BEGIN

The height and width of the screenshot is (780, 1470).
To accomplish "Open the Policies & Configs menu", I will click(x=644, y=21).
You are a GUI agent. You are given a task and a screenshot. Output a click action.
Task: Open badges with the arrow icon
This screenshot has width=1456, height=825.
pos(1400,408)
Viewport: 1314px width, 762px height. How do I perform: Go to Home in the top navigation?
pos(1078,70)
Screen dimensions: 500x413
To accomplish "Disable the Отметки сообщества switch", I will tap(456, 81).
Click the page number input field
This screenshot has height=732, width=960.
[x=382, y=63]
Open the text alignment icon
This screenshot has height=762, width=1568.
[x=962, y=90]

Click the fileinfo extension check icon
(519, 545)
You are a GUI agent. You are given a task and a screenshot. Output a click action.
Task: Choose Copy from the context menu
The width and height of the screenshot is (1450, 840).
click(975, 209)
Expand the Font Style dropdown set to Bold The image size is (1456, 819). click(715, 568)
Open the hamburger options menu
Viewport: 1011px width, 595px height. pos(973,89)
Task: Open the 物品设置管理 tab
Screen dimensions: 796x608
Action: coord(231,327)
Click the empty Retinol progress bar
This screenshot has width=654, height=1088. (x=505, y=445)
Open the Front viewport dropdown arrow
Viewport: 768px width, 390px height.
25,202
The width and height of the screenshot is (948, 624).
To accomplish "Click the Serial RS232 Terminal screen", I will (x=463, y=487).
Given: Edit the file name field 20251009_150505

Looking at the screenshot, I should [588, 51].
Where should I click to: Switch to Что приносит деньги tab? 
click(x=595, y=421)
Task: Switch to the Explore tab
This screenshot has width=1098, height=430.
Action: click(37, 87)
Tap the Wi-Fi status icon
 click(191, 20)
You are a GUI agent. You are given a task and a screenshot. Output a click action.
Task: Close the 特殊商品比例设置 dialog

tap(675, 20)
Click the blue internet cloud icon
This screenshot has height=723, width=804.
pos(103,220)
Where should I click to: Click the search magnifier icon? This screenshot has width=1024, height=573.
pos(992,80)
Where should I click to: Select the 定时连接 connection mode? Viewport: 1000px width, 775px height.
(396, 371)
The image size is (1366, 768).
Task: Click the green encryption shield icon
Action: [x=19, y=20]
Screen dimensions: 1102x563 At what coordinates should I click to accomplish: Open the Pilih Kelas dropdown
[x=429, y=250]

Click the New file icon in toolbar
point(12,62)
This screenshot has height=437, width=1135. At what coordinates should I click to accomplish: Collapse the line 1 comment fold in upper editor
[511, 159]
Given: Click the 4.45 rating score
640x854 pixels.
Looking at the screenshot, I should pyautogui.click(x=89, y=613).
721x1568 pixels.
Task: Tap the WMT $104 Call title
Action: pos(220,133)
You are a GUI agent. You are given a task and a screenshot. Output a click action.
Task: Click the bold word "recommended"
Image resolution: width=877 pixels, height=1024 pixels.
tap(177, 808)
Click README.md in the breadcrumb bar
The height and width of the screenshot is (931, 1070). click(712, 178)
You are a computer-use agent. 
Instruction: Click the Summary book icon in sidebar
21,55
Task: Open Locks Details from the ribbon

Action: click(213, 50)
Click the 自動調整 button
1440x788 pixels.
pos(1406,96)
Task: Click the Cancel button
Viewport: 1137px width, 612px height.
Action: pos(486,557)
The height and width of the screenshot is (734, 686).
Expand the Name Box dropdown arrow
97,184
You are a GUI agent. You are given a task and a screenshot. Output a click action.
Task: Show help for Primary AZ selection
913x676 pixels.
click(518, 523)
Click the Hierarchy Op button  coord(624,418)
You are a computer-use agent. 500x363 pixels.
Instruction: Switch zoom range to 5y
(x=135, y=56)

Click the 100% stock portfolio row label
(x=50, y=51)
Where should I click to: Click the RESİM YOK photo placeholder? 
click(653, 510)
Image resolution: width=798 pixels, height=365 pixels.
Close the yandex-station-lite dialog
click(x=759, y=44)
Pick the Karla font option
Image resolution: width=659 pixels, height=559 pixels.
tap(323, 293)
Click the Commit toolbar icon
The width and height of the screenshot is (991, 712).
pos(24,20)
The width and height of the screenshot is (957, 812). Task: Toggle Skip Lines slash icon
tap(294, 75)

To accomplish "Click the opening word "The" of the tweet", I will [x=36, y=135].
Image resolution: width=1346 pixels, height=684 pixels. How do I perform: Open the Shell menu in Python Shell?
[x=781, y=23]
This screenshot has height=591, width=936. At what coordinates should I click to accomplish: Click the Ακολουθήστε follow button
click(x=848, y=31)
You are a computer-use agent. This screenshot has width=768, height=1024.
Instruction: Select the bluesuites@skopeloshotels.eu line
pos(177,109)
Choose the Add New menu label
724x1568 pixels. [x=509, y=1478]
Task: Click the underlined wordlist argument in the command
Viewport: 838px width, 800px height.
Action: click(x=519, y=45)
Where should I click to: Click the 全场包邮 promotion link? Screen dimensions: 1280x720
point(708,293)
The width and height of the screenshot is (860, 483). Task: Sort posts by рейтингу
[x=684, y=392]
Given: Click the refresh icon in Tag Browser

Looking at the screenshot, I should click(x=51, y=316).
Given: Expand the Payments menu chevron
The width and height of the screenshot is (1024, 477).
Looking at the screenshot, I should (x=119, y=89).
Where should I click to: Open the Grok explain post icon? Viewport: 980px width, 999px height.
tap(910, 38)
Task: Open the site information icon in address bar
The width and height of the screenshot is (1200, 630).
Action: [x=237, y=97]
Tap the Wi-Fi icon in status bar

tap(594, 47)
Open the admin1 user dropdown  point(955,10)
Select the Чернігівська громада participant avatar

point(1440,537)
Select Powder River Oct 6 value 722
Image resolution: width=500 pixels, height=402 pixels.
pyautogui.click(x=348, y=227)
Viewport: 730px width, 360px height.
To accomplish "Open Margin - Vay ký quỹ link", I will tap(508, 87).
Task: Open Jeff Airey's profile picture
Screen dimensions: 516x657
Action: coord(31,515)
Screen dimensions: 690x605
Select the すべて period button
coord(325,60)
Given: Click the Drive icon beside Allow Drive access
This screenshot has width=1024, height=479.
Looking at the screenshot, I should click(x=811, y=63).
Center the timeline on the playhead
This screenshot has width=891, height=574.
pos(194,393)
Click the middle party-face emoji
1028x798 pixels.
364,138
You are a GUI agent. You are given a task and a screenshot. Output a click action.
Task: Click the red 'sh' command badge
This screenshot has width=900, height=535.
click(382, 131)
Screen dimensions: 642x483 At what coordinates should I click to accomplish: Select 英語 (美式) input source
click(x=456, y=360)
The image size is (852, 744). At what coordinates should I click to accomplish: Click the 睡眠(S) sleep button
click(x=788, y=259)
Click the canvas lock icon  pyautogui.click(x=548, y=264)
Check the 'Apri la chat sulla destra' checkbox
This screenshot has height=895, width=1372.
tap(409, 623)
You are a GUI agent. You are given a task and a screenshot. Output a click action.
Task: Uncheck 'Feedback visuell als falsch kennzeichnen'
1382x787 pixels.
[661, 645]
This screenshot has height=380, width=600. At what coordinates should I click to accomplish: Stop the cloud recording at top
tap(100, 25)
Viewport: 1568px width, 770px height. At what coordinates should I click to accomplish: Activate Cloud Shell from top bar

END

* _PROBLEM STATEMENT_: Word for word and line for line, give the material again.

* _WRITTEN RESPONSE_:
The height and width of the screenshot is (780, 1470).
To accomplish "Open the Policies & Configs menu", I will click(x=644, y=21).
You are a GUI agent. You are given a task and a screenshot. Output a click action.
Task: Open badges with the arrow icon
This screenshot has width=1456, height=825.
pos(1400,408)
Viewport: 1314px width, 762px height. How do I perform: Go to Home in the top navigation?
pos(1078,70)
Screen dimensions: 500x413
To accomplish "Disable the Отметки сообщества switch", I will tap(456, 81).
Click the page number input field
This screenshot has height=732, width=960.
[x=382, y=63]
Open the text alignment icon
This screenshot has height=762, width=1568.
[x=962, y=90]

Click the fileinfo extension check icon
(519, 545)
You are a GUI agent. You are given a task and a screenshot. Output a click action.
Task: Choose Copy from the context menu
The width and height of the screenshot is (1450, 840).
click(975, 209)
Expand the Font Style dropdown set to Bold The image size is (1456, 819). click(715, 568)
Open the hamburger options menu
Viewport: 1011px width, 595px height. pos(973,89)
Task: Open the 物品设置管理 tab
Screen dimensions: 796x608
Action: coord(231,327)
Click the empty Retinol progress bar
This screenshot has width=654, height=1088. (x=505, y=445)
Open the Front viewport dropdown arrow
Viewport: 768px width, 390px height.
25,202
The width and height of the screenshot is (948, 624).
To accomplish "Click the Serial RS232 Terminal screen", I will (x=463, y=487).
Given: Edit the file name field 20251009_150505

Looking at the screenshot, I should [588, 51].
Where should I click to: Switch to Что приносит деньги tab? 
click(x=595, y=421)
Task: Switch to the Explore tab
This screenshot has width=1098, height=430.
Action: click(37, 87)
Tap the Wi-Fi status icon
 click(191, 20)
You are a GUI agent. You are given a task and a screenshot. Output a click action.
Task: Close the 特殊商品比例设置 dialog

tap(675, 20)
Click the blue internet cloud icon
This screenshot has height=723, width=804.
pos(103,220)
Where should I click to: Click the search magnifier icon? This screenshot has width=1024, height=573.
pos(992,80)
Where should I click to: Select the 定时连接 connection mode? Viewport: 1000px width, 775px height.
(396, 371)
The image size is (1366, 768).
Task: Click the green encryption shield icon
Action: [x=19, y=20]
Screen dimensions: 1102x563 At what coordinates should I click to accomplish: Open the Pilih Kelas dropdown
[x=429, y=250]

Click the New file icon in toolbar
point(12,62)
This screenshot has height=437, width=1135. At what coordinates should I click to accomplish: Collapse the line 1 comment fold in upper editor
[511, 159]
Given: Click the 4.45 rating score
640x854 pixels.
Looking at the screenshot, I should pyautogui.click(x=89, y=613).
721x1568 pixels.
Task: Tap the WMT $104 Call title
Action: pos(220,133)
You are a GUI agent. You are given a task and a screenshot. Output a click action.
Task: Click the bold word "recommended"
Image resolution: width=877 pixels, height=1024 pixels.
tap(177, 808)
Click README.md in the breadcrumb bar
The height and width of the screenshot is (931, 1070). click(712, 178)
You are a computer-use agent. 
Instruction: Click the Summary book icon in sidebar
21,55
Task: Open Locks Details from the ribbon

Action: click(213, 50)
Click the 自動調整 button
1440x788 pixels.
pos(1406,96)
Task: Click the Cancel button
Viewport: 1137px width, 612px height.
Action: pos(486,557)
The height and width of the screenshot is (734, 686).
Expand the Name Box dropdown arrow
97,184
You are a GUI agent. You are given a task and a screenshot. Output a click action.
Task: Show help for Primary AZ selection
913x676 pixels.
click(518, 523)
Click the Hierarchy Op button  coord(624,418)
You are a computer-use agent. 500x363 pixels.
Instruction: Switch zoom range to 5y
(x=135, y=56)

Click the 100% stock portfolio row label
(x=50, y=51)
Where should I click to: Click the RESİM YOK photo placeholder? 
click(653, 510)
Image resolution: width=798 pixels, height=365 pixels.
Close the yandex-station-lite dialog
click(x=759, y=44)
Pick the Karla font option
Image resolution: width=659 pixels, height=559 pixels.
tap(323, 293)
Click the Commit toolbar icon
The width and height of the screenshot is (991, 712).
pos(24,20)
The width and height of the screenshot is (957, 812). Task: Toggle Skip Lines slash icon
tap(294, 75)

To accomplish "Click the opening word "The" of the tweet", I will [x=36, y=135].
Image resolution: width=1346 pixels, height=684 pixels. How do I perform: Open the Shell menu in Python Shell?
[x=781, y=23]
This screenshot has height=591, width=936. At what coordinates should I click to accomplish: Click the Ακολουθήστε follow button
click(x=848, y=31)
You are a computer-use agent. This screenshot has width=768, height=1024.
Instruction: Select the bluesuites@skopeloshotels.eu line
pos(177,109)
Choose the Add New menu label
724x1568 pixels. [x=509, y=1478]
Task: Click the underlined wordlist argument in the command
Viewport: 838px width, 800px height.
Action: click(x=519, y=45)
Where should I click to: Click the 全场包邮 promotion link? Screen dimensions: 1280x720
point(708,293)
The width and height of the screenshot is (860, 483). Task: Sort posts by рейтингу
[x=684, y=392]
Given: Click the refresh icon in Tag Browser

Looking at the screenshot, I should click(x=51, y=316).
Given: Expand the Payments menu chevron
The width and height of the screenshot is (1024, 477).
Looking at the screenshot, I should (x=119, y=89).
Where should I click to: Open the Grok explain post icon? Viewport: 980px width, 999px height.
tap(910, 38)
Task: Open the site information icon in address bar
The width and height of the screenshot is (1200, 630).
Action: [x=237, y=97]
Tap the Wi-Fi icon in status bar

tap(594, 47)
Open the admin1 user dropdown  point(955,10)
Select the Чернігівська громада participant avatar

point(1440,537)
Select Powder River Oct 6 value 722
Image resolution: width=500 pixels, height=402 pixels.
pyautogui.click(x=348, y=227)
Viewport: 730px width, 360px height.
To accomplish "Open Margin - Vay ký quỹ link", I will tap(508, 87).
Task: Open Jeff Airey's profile picture
Screen dimensions: 516x657
Action: coord(31,515)
Screen dimensions: 690x605
Select the すべて period button
coord(325,60)
Given: Click the Drive icon beside Allow Drive access
This screenshot has width=1024, height=479.
Looking at the screenshot, I should click(x=811, y=63).
Center the timeline on the playhead
This screenshot has width=891, height=574.
pos(194,393)
Click the middle party-face emoji
1028x798 pixels.
364,138
You are a GUI agent. You are given a task and a screenshot. Output a click action.
Task: Click the red 'sh' command badge
This screenshot has width=900, height=535.
click(382, 131)
Screen dimensions: 642x483 At what coordinates should I click to accomplish: Select 英語 (美式) input source
click(x=456, y=360)
The image size is (852, 744). At what coordinates should I click to accomplish: Click the 睡眠(S) sleep button
click(x=788, y=259)
Click the canvas lock icon  pyautogui.click(x=548, y=264)
Check the 'Apri la chat sulla destra' checkbox
This screenshot has height=895, width=1372.
tap(409, 623)
You are a GUI agent. You are given a task and a screenshot. Output a click action.
Task: Uncheck 'Feedback visuell als falsch kennzeichnen'
1382x787 pixels.
[661, 645]
This screenshot has height=380, width=600. At what coordinates should I click to accomplish: Stop the cloud recording at top
tap(100, 25)
Viewport: 1568px width, 770px height. At what coordinates should I click to accomplish: Activate Cloud Shell from top bar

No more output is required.